Since the original opinion was rendered herein a supplemental transcript has been filed in this court showing that a judgment of contempt was duly entered in the minutes of the court prior to the issuance of the commitment. Under the circumstances, the case will be considered on its merits.

On the 12th of December, 1933, the grand jury of the 37th District Court of Bexar County returned an indictment against relator charging him with wilfully deserting his wife, Hilda M. Eager, and neglecting and refusing to provide for her support, she being in necessitous circumstances. On the 18th of December, 1933, relator’s wife applied to the court for an order requiring relator to pay her ten dollars a week pending the trial of the cause. After a hearing the trial court entered an order finding relator’s wife to be in necessitous circumstances and requiring relator to pay the amount of money requested in the application. The order of the court was complied with by relator until the 8th of March, 1934. On the 29th of January, 1934, while he and his wife were residents of Bexar County, relator went to the Republic of Mexico and filed a petition for divorce. His wife was served with copy of the petition in the City of San Antonio, Bexar County, where she resided. She filed no answer and did not appear in the court in Mexico at any time. On the 8th of March, 1934, the Mexican court entered a decree of divorce. From the date last mentioned relator made no further payments toward the support .and maintenance of his wife. On the 14th of March, 1934, relator’s wife filed a petition in the 73rd District Court of Bexar County, seeking to set aside the decree of divorce entered by the Mexican court. On the 6th of September, 1934, after relator had been duly served and had appeared and answered, the 73rd District Court entered an order holding the divorce decree rendered by the Mexican court to be void and unenforceable. Within the time provided by law relator perfected his appeal from said order to the Court of Civil Appeals for the 4th Supreme Judicial District, where the appeal is now pending. He filed a supersedeas bond on the 25th of September, 1934.

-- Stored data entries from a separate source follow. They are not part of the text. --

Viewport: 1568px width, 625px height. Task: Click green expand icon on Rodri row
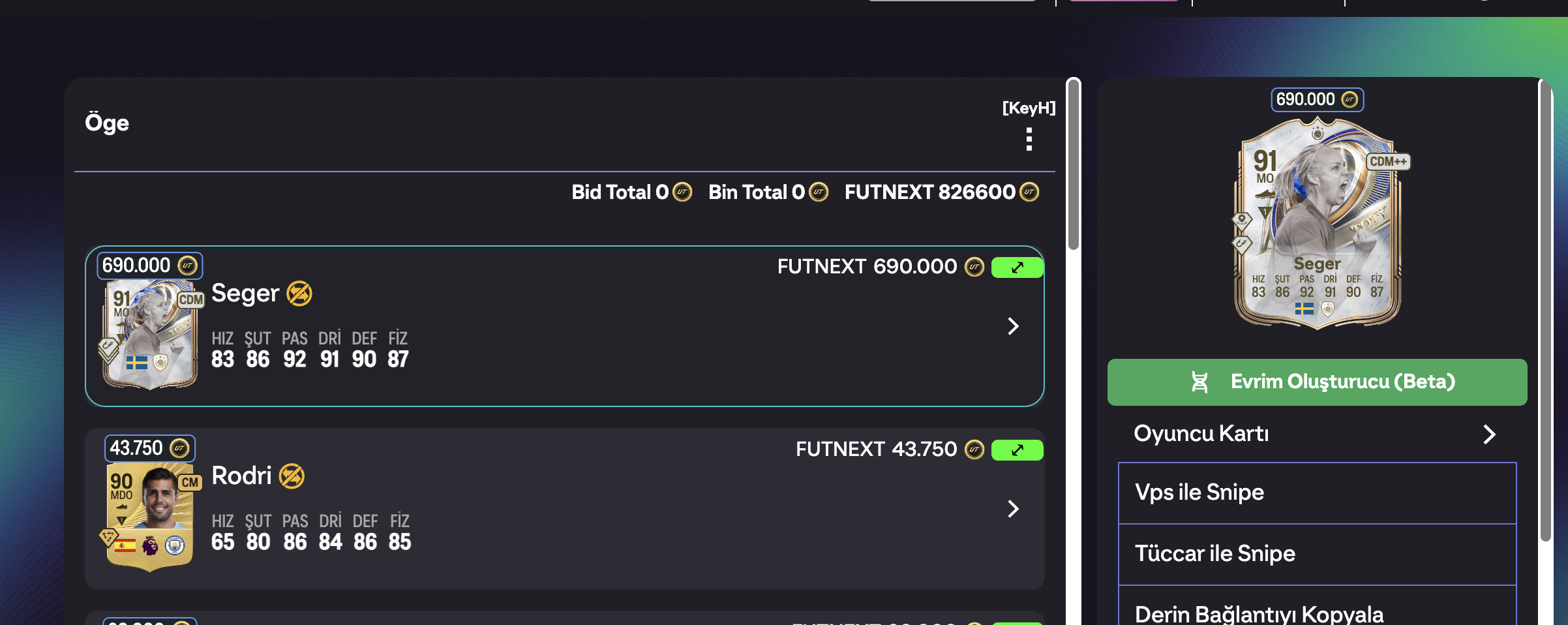click(x=1017, y=450)
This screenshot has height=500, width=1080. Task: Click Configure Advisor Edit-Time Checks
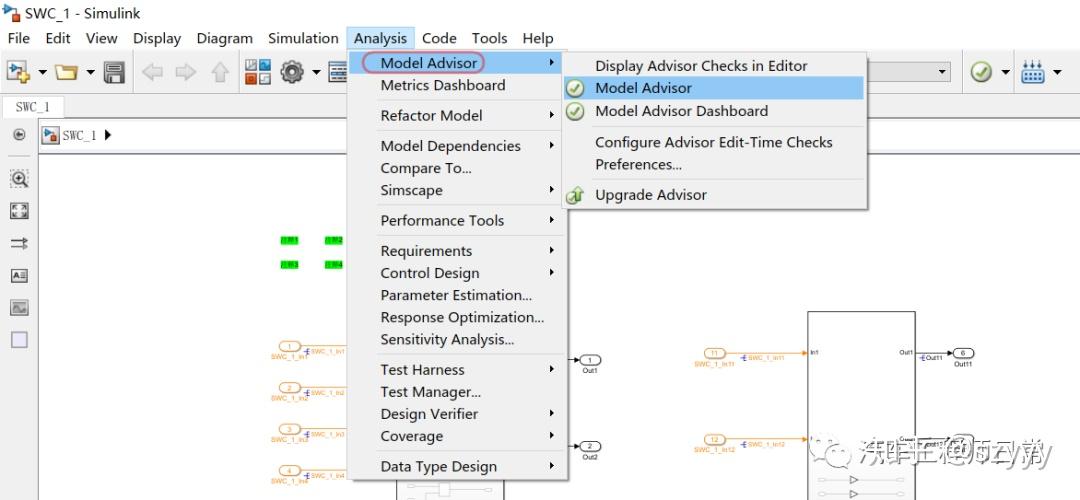(x=713, y=142)
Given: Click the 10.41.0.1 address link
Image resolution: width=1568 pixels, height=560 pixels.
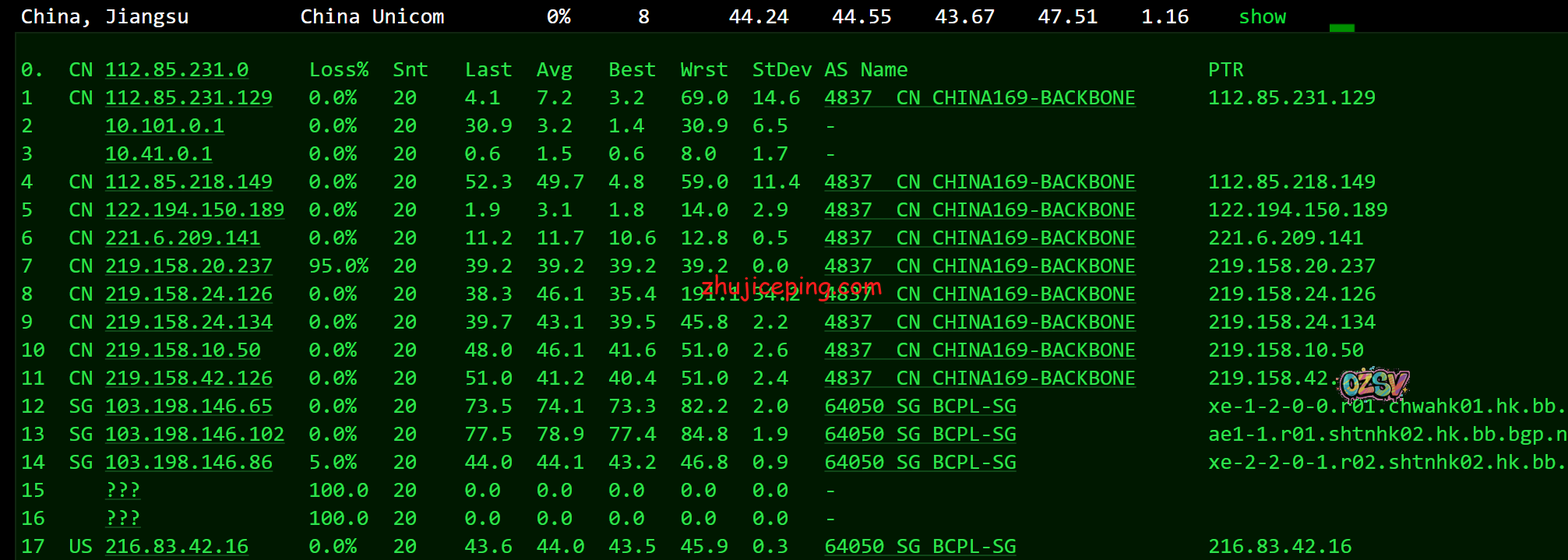Looking at the screenshot, I should click(x=159, y=154).
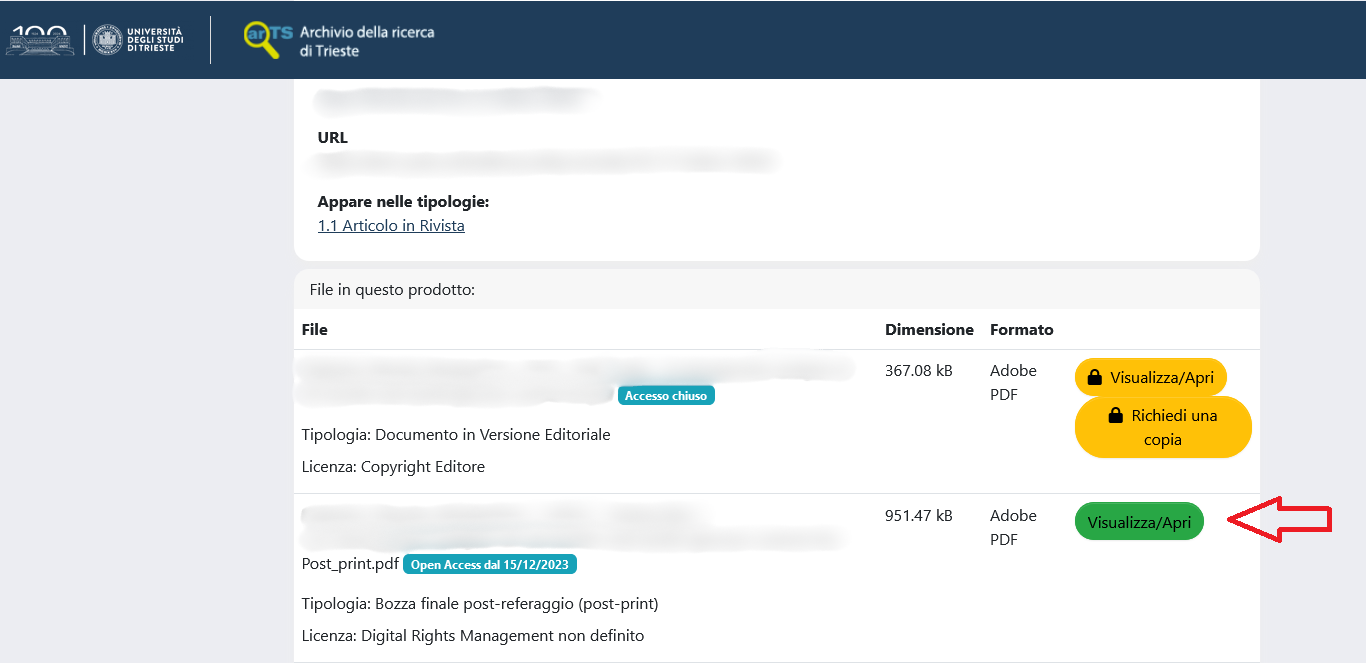Open the 'Università degli Studi di Trieste' header text
The image size is (1366, 663).
coord(153,40)
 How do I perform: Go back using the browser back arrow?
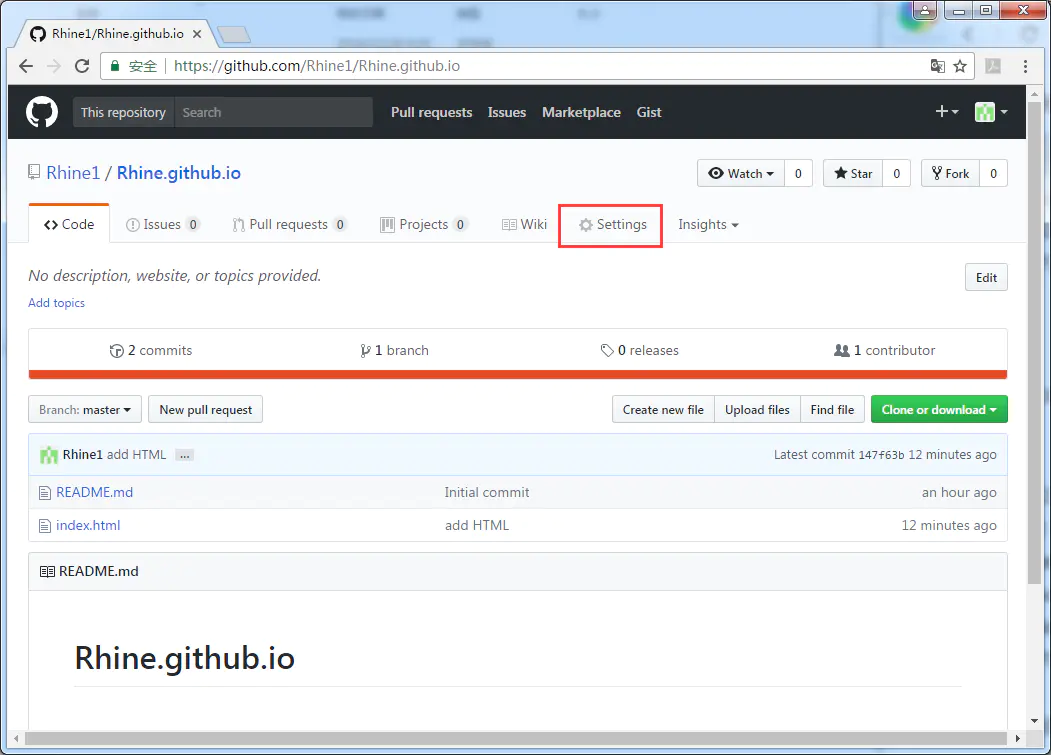(x=26, y=66)
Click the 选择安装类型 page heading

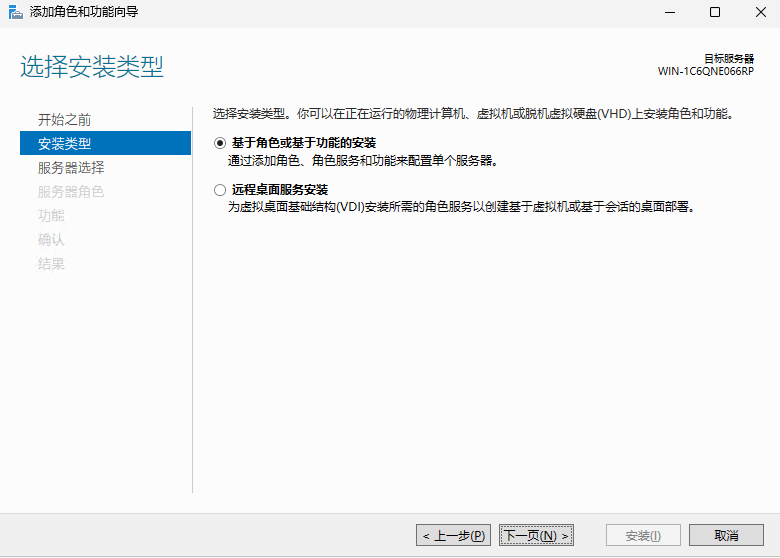[92, 68]
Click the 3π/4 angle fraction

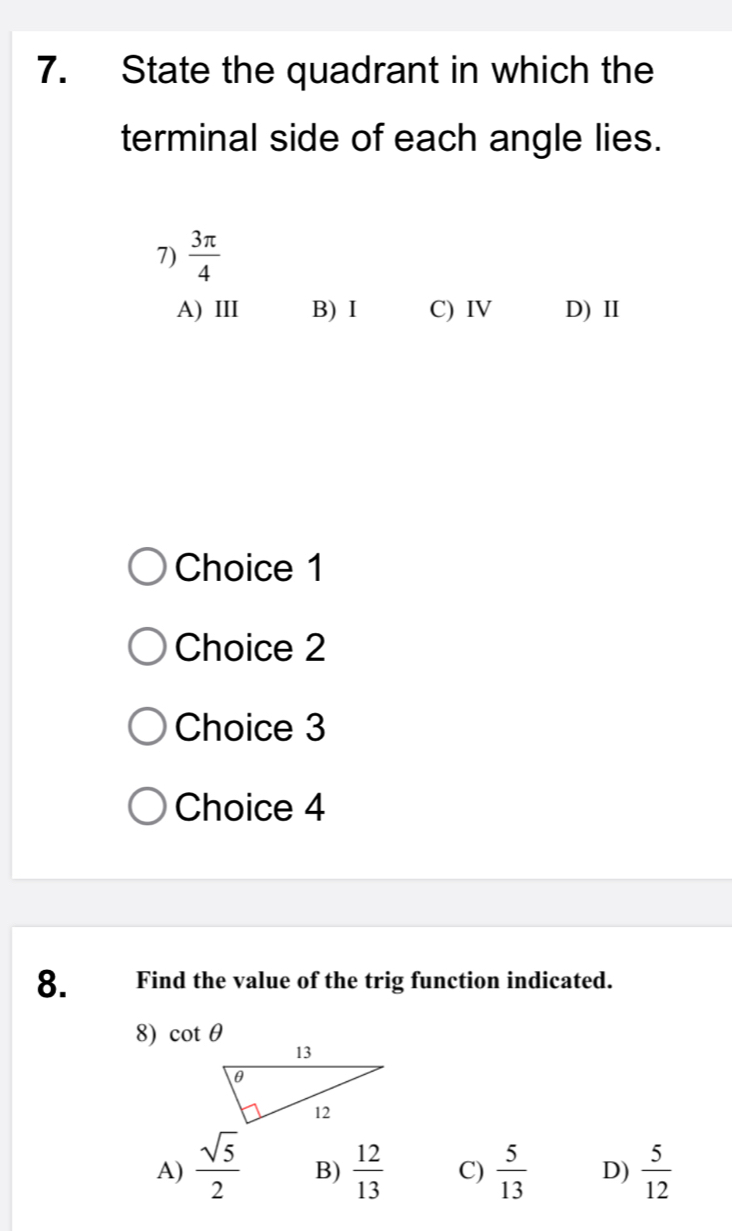pos(204,256)
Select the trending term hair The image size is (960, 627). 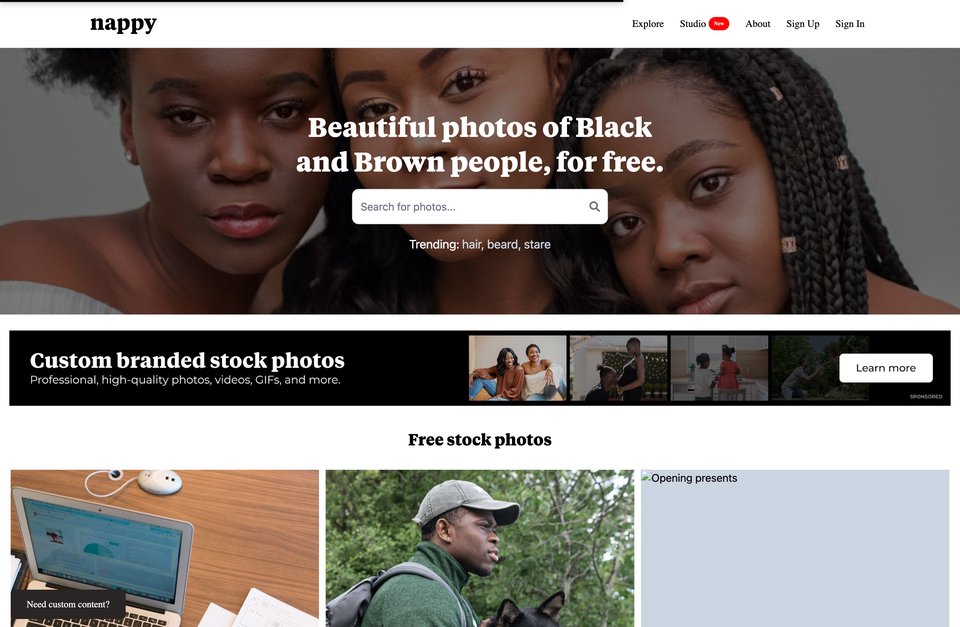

On the 12th day of September, 1934, relator’s wife filed a. sworn petition in the 37th District Court of Bexar County averring that relator was in contempt of court because of his faih ure to comply with the order of the court requiring him to pay her ten dollars a week for support and maintenance, and alleging further that she was in necessitous circumstances. At the time this petition was filed the indictment charging relator with desertion was still pending in the 37th District Court. After due notice a hearing was had. Relator defended on the ground that he had secured a divorce in the Mexican court, It was conceded that his wife was in necessitous circumstances, and that he was able to make the payments required by the order of the court. The court entered an order adjudging re-: lator to be in contempt of court, and providing that he should be committed to jail until he had purged himself by paying $270 in cash into the registry of the court, for the benefit of his wife, that being the aggregate amount due her at the time the order was entered.

Relator’s chief contention is that the court was without power to enter the order adjudging him to be in contempt for, the reason that he had been awarded a decree of divorce. He further contends that the court had no power to enter said order because of the fact that he had appealed from the decree of the 73rd District Court, holding the Mexican divorce decree void. Art. 604, P. C., as amended, reads as follows: “The court during its term, or Judge thereof in vacation after the filing of complaint against or after the return of indictment of .any person for the crime of wife, or. of child, or of wife and. child desertion shall upon application of the complainant give notice to the defendant of such application and may upon hearing thereof enter such temporary orders as may seem just, providing for the support of deserted wives and children or. both, pendente lite, and may punish for the violation or refusal, to obey such order as for contempt.”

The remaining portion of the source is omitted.